Film, Bir Astronotun Sonsuz Yolculuğu başlığıyla oldukça etkileyici bir hikayeyi anlatıyor. Ana karakterimiz, uzayın derinliklerine doğru tek başına bir görev için yola çıkan bir astronot. Bu yolculuk, sadece bir uzay görevi değil, aynı zamanda kendi iç dünyasına yaptığı uzun ve zorlu bir seyahat olarak karşımıza çıkıyor. Astronot, altı aylık bir görevin sonunda kendini beklenmedik bir durumun içinde buluyor. Gemiye gizlice sızmış olan gizemli bir yaratık, onu yalnız bırakmıyor ve ona alışılmadık bir yol arkadaşı oluyor.

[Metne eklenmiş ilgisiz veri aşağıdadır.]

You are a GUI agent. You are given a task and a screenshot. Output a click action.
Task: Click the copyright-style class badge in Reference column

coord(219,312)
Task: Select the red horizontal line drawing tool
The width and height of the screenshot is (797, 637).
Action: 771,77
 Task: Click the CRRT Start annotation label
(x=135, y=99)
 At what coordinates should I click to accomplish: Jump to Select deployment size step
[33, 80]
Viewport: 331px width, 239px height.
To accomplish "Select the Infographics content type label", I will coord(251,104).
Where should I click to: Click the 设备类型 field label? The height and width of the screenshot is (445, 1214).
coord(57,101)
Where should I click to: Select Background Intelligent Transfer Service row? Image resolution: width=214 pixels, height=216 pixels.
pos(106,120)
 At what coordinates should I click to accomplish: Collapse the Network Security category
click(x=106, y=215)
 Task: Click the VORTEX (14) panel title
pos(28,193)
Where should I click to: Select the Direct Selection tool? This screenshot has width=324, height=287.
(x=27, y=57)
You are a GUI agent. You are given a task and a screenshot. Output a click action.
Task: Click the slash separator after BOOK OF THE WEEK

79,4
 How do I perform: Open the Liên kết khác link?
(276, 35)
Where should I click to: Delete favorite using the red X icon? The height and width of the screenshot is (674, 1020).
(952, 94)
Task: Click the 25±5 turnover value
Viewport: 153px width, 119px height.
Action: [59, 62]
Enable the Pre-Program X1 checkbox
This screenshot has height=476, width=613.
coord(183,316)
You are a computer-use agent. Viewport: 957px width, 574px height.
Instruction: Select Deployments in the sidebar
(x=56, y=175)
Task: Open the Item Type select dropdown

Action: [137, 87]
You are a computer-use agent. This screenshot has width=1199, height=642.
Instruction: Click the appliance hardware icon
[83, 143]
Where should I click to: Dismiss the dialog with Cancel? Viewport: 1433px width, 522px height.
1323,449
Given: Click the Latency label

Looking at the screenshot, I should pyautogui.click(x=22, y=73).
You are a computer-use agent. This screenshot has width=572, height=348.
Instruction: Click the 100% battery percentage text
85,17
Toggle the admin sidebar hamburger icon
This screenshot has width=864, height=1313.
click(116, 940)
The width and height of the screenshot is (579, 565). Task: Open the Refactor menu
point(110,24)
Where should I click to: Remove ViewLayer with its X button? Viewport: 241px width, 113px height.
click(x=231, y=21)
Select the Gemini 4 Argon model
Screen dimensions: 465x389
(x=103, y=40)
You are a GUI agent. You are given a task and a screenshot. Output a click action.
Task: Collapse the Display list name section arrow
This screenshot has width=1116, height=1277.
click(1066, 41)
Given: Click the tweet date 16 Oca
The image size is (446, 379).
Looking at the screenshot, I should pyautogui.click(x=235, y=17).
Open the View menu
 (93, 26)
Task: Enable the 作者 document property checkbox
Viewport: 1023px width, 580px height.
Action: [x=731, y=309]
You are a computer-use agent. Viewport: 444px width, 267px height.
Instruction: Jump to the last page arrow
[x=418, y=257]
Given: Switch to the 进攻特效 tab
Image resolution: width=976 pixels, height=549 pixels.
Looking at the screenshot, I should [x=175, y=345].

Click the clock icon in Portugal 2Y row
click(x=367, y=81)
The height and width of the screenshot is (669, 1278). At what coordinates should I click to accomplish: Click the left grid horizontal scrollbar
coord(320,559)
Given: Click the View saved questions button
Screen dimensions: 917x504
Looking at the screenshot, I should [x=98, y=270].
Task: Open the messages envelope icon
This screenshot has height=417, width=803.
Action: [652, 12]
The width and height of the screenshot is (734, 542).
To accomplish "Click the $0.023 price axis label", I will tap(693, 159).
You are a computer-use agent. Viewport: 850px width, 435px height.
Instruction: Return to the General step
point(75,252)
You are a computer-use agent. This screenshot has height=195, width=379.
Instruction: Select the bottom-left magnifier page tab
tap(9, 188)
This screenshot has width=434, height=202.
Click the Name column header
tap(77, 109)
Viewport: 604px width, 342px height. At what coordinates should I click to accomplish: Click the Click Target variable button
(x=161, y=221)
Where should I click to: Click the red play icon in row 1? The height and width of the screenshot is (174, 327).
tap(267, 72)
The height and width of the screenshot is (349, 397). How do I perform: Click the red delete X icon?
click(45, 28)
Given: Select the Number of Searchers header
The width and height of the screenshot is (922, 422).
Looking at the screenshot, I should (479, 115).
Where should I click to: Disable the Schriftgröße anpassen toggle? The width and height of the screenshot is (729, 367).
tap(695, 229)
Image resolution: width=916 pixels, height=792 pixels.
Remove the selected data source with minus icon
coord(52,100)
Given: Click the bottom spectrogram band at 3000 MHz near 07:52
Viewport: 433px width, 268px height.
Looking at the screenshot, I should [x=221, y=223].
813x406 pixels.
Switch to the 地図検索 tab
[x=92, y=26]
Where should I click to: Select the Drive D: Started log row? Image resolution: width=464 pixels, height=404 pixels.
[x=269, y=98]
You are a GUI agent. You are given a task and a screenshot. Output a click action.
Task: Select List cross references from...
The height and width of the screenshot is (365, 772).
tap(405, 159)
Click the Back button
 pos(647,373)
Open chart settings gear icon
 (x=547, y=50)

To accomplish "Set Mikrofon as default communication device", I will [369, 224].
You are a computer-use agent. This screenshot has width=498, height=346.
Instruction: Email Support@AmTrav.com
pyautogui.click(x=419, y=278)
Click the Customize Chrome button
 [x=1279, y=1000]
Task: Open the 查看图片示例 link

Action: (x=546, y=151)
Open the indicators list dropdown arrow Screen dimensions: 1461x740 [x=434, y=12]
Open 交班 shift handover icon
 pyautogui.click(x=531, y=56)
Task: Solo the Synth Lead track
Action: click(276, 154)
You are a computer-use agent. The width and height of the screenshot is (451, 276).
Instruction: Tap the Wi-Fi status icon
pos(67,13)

Bu yaratık, başlangıçta astronot için bir tehdit gibi görünse de, zamanla onun için bir rehber rolü üstleniyor. Astronot, yaratıkla geçirdiği her an, evliliğinde yaşadığı sorunları daha derinlemesine sorgulama fırsatı buluyor. İşte tam bu noktada, kendi hayatındaki eksiklikler ve yaptığı hatalar gözlerinin önüne seriliyor. Bu durum, astronotu bir yüzleşme sürecine sokuyor. Kendini bulmaya çalışırken, aslında yaşamının en önemli bağlarının ne kadar kırılgan olduğunu fark ediyor.
Yaratığın yardımıyla astronot, içindeki huzursuzlukları ve evliliğindeki çatlakları onarma yolunda cesur adımlar atıyor. Yolculuğun sonuna doğru, hem kendi içsel sorunlarını çözmeye hem de yarattığı bu yeni bağla yüzleşmeye başlıyor. Böylece film, bize uzayın sonsuzluğunda bile iç dünyamızdaki sorunlardan kaçmanın imkânsız olduğunu gösteriyor. Astronot, gemisindeki bu gizemli dost sayesinde hayatına yeni bir yön veriyor, yeni bir bakış açısı kazanıyor ve seyirciye derin bir hikaye sunuyor.